She saw that she was defeated, entirely and completely. She cried to the Powers:
"You've refused me what I ask. I go my own way, then."
She got up, kissed him on the forehead and said: "I daresay you're right, Falk. Forget what I've said. I didn't mean most of it. Good-night, dear."
She went out, quietly closing the door behind her.
Falk did not sleep at all that night. This was only one of many sleepless nights, but it was the worst of them. The night was warm, and a faint dim colour lingered behind the treetops of the garden beyond his open window. First he lay under the clothes, then upon the top of his bed, then stripped, plunging his head into a basin of water, then naked save for his soft bedroom slippers, paced his room...His head was a flaming fire. The pale light seemed for an instant to vanish, and the world was dark and silent. Then, at the striking of the Cathedral clock, as though it were a signal upon some stage, the light slowly crept back again, growing ever stronger and stronger. The birds began to twitter; a cock crew. A bar of golden light broken by the squares and patterns of the dark trees struck the air.

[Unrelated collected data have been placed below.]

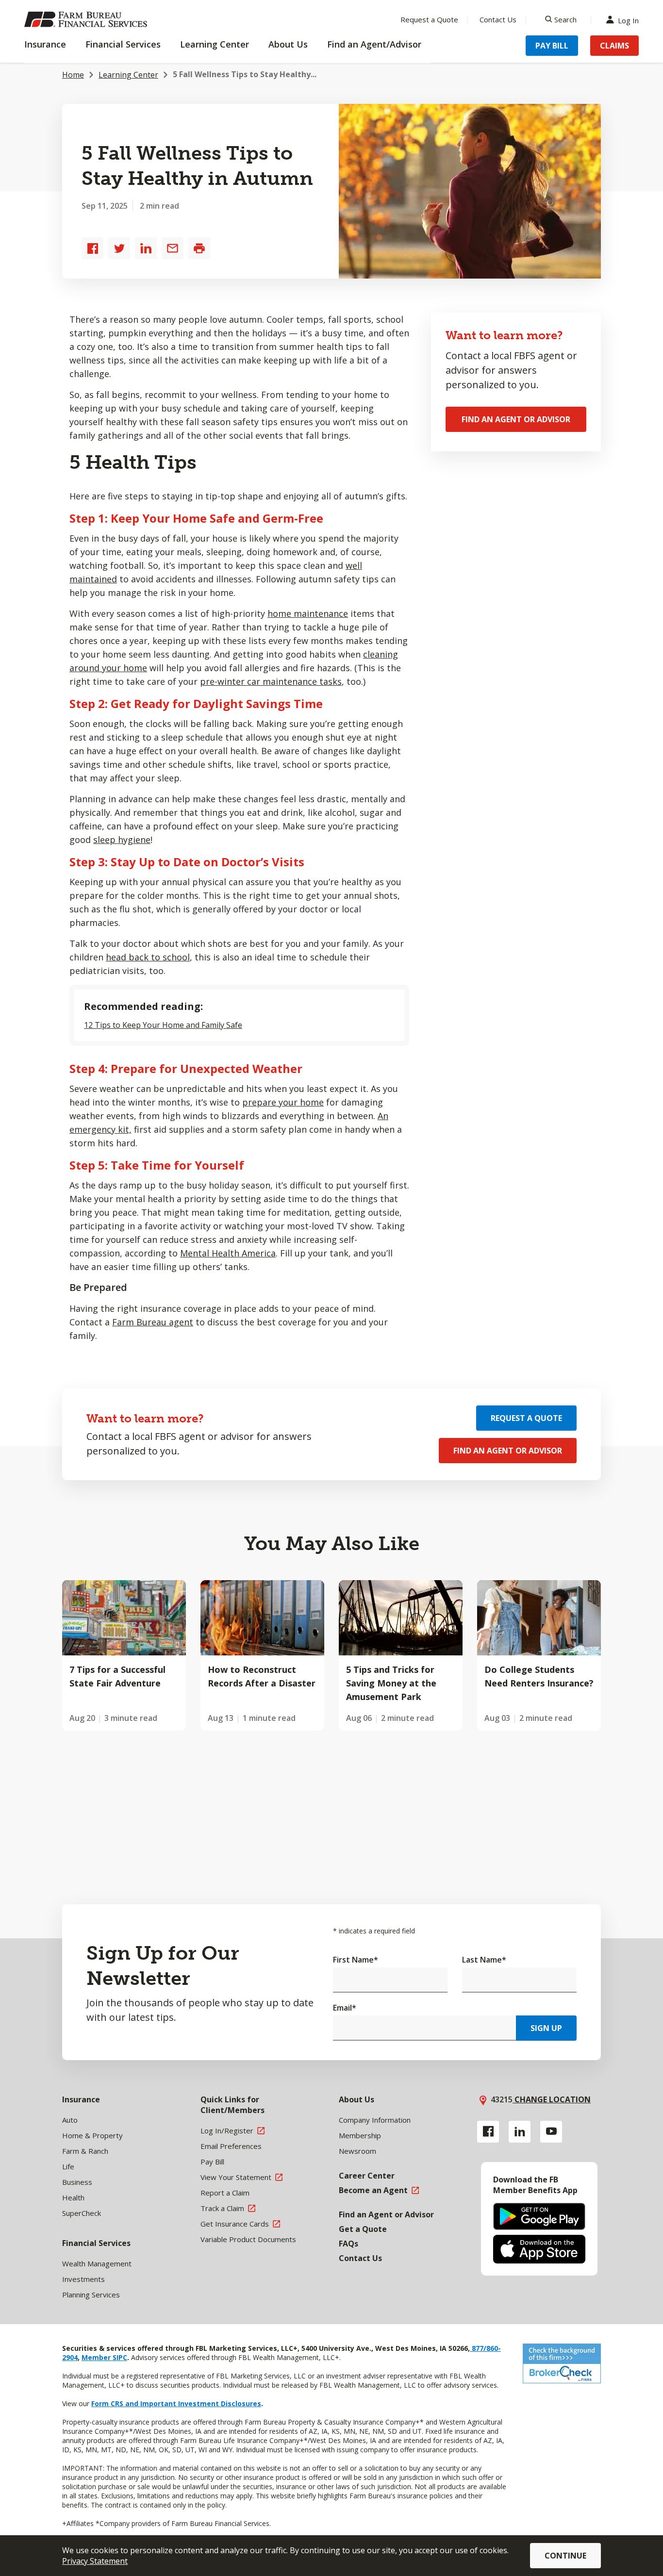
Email (344, 2007)
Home (73, 74)
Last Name (484, 1959)
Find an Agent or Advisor (516, 419)
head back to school (148, 957)
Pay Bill (551, 45)
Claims (614, 45)
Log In (628, 19)
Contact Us (498, 19)
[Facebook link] (488, 2132)
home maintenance (307, 613)
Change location (552, 2099)
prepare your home (283, 1102)
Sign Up (546, 2028)
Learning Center (128, 74)
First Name (355, 1959)
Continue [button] (565, 2555)
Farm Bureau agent (152, 1322)
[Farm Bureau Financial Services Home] (87, 19)
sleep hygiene (121, 839)
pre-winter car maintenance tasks (271, 681)
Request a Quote (429, 19)
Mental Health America (228, 1253)
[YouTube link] (551, 2132)
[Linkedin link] (519, 2132)
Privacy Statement (95, 2561)
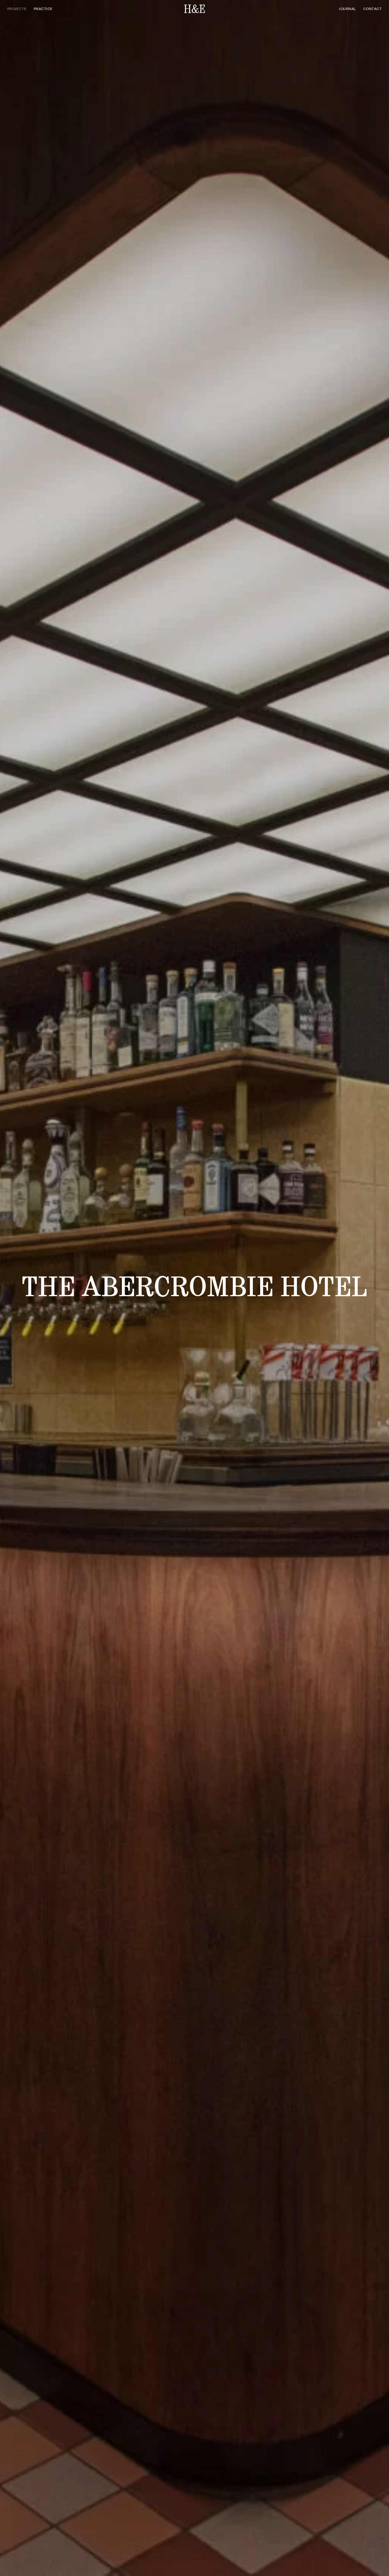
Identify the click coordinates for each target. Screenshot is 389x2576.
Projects (16, 9)
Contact (372, 9)
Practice (43, 9)
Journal (347, 9)
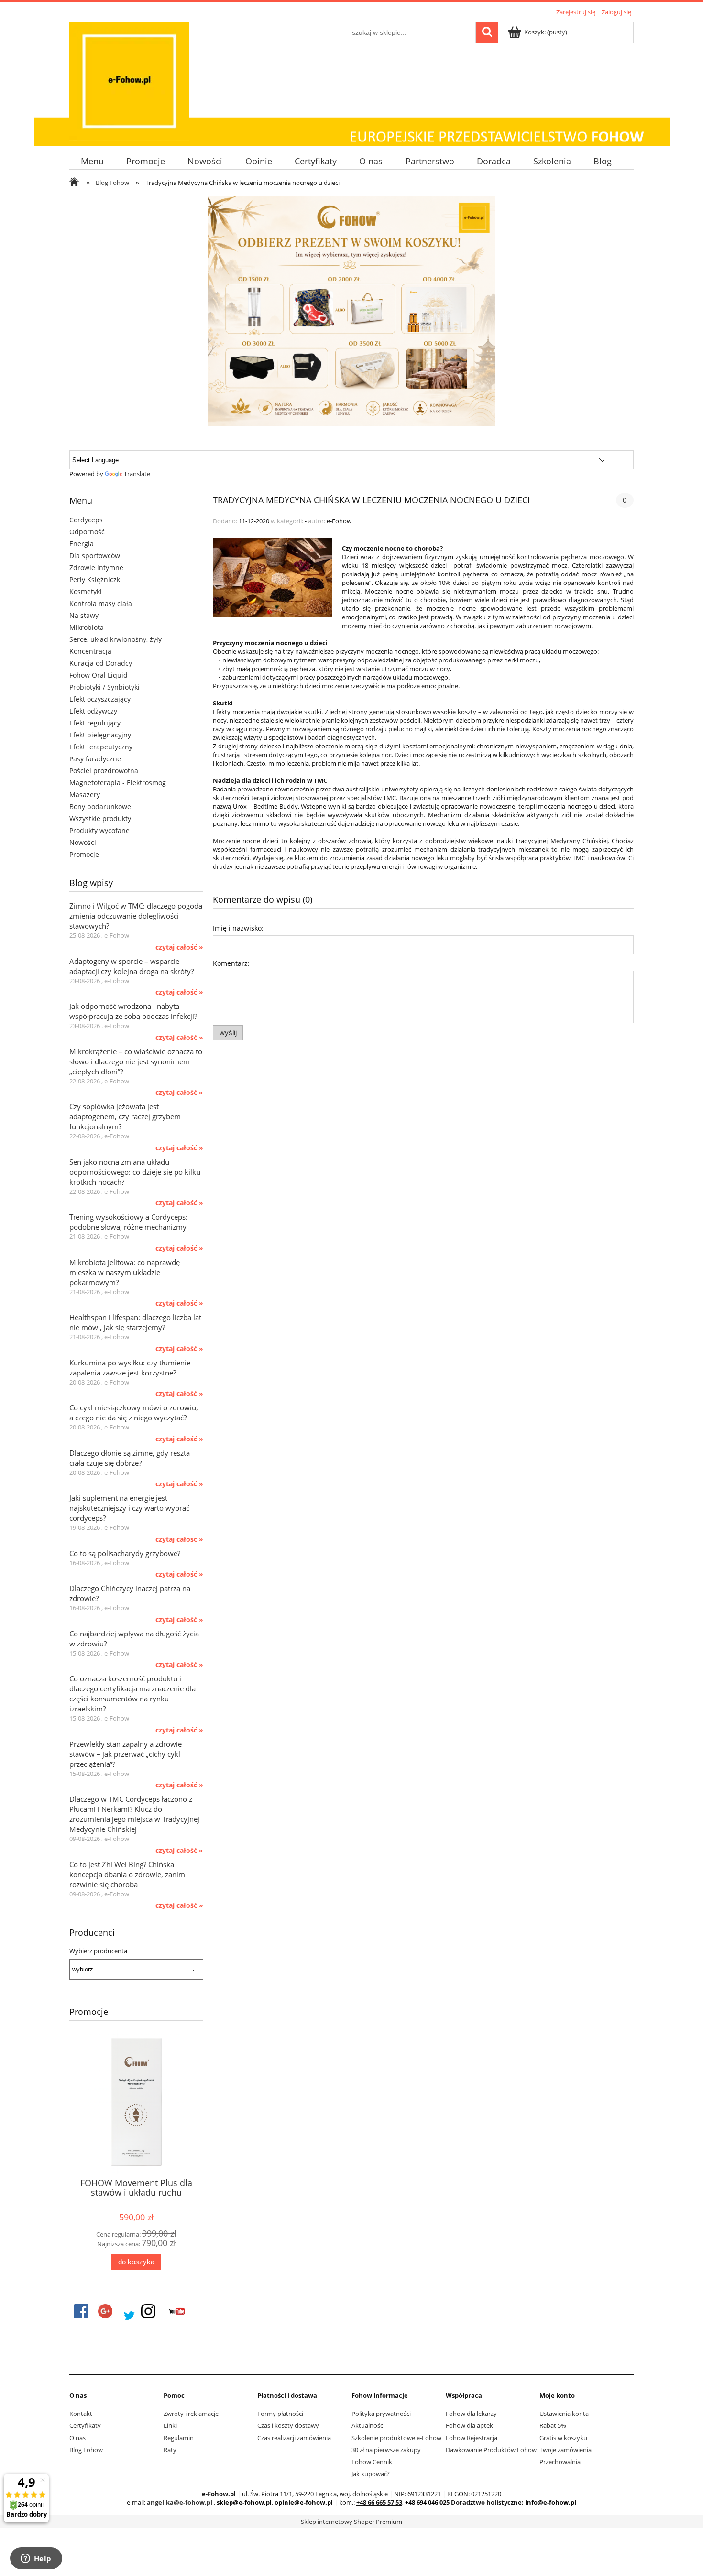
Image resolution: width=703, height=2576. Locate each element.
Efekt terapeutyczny (100, 746)
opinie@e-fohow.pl (304, 2502)
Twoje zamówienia (565, 2450)
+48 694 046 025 (427, 2502)
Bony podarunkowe (100, 806)
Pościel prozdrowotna (103, 770)
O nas (77, 2438)
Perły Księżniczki (95, 579)
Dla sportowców (94, 555)
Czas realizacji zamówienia (294, 2438)
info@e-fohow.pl (550, 2502)
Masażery (84, 794)
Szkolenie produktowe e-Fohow (396, 2438)
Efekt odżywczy (93, 710)
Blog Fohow (86, 2450)
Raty (170, 2450)
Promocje (84, 854)
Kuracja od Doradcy (100, 663)
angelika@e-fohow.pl (179, 2502)
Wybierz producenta (98, 1951)
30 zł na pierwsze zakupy (386, 2450)
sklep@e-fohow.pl (244, 2502)
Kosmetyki (85, 591)
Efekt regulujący (95, 722)
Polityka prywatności (381, 2413)
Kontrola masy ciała (100, 603)
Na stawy (84, 615)
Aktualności (368, 2425)
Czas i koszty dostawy (288, 2425)
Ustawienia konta (564, 2413)
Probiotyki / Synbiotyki (104, 687)
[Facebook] (81, 2310)
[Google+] (105, 2311)
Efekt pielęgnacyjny (100, 734)
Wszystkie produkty (100, 818)
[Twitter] (129, 2315)
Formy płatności (280, 2413)
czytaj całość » (179, 947)
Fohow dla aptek (469, 2425)
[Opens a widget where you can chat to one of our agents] (36, 2559)
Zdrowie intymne (96, 567)
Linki (170, 2425)
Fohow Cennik (372, 2461)
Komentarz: (231, 963)
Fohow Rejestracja (471, 2438)
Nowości (82, 842)
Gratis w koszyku (563, 2438)
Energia (81, 543)
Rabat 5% (552, 2425)
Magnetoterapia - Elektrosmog (117, 782)
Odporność (87, 531)
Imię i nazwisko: (238, 927)
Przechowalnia (560, 2461)
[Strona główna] (129, 79)
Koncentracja (90, 651)
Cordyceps (86, 519)
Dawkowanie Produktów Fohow (491, 2450)
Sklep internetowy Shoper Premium (351, 2521)
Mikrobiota (86, 627)
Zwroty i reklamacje (191, 2413)
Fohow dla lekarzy (471, 2413)
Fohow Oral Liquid (98, 675)
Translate (137, 473)
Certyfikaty (85, 2425)
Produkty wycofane (99, 830)
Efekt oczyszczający (100, 699)
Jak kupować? (371, 2473)
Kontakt (80, 2413)
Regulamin (179, 2438)
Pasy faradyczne (95, 758)
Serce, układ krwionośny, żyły (115, 639)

The shock of his mother's announcement had been terrific. It was not only the surprise of it, it was the sudden light that it flung upon his own case. He had gone, during these last weeks, so far with Annie Hogg that it was hard indeed to see how there could be any stepping back. They had achieved a strange relationship together: one not of comradeship, nor of lust, nor of desire, nor of affection, having a little of all these things but not much of any of them, and finally resembling the case of two strangers, shipwrecked, hanging on to a floating spar of wood that might bring them into safety.
She was miserable; he was miserable; whether she cared for him he could not tell, nor whether he cared for her. The excitement that she created in him was intense, all-devouring, but it was not an excitement of lust. He had never done more than kiss her, and he was quite ready that it should remain so. He intended, perhaps, to marry her, but of that he could not be sure.
But he could not leave her; he could not keep away from her although he was seldom happy when he was with her. Slowly, gradually, through their meetings there had grown a bond. He was more naturally himself with her than with any other human being. Although she excited him she also tranquillised him. Increasingly he admired and respected her--her honesty, independence, reserve, pride. Perhaps it was upon that that their alliance was really based--upon mutual respect and admiration. There had been never, from the very first moment, any deception between them. He had never been so honest with any one before--certainly not with himself. His desire, beyond everything else in life, was to be honest: to pretend to no emotion that he did not truly feel, to see exactly how he felt about life, and to stand up before it unafraid and uncowed. Honesty seemed to him the greatest quality in life; that was why he had been attracted to Ronder. And yet life seemed to be for ever driving him into false positions. Even now he was contemplating running away with this girl. Until to-night he had fancied that he was only contemplating it, but his conversation with his mother had shown him how near he was to a decision. Nevertheless, he would talk to Ronder and to his father, not, of course, telling them everything, but catching perhaps from them some advice that would seem to him so true that it would guide him.
Finally, when the gold bar appeared behind the trees he forced himself into honesty with his father. How could he have meant so sincerely that his mother must not hurt his father when he himself was about to hurt him?
And this discovery had not lessened his determination to take the step. Was he, then, utterly hypocritical? He knew he was not.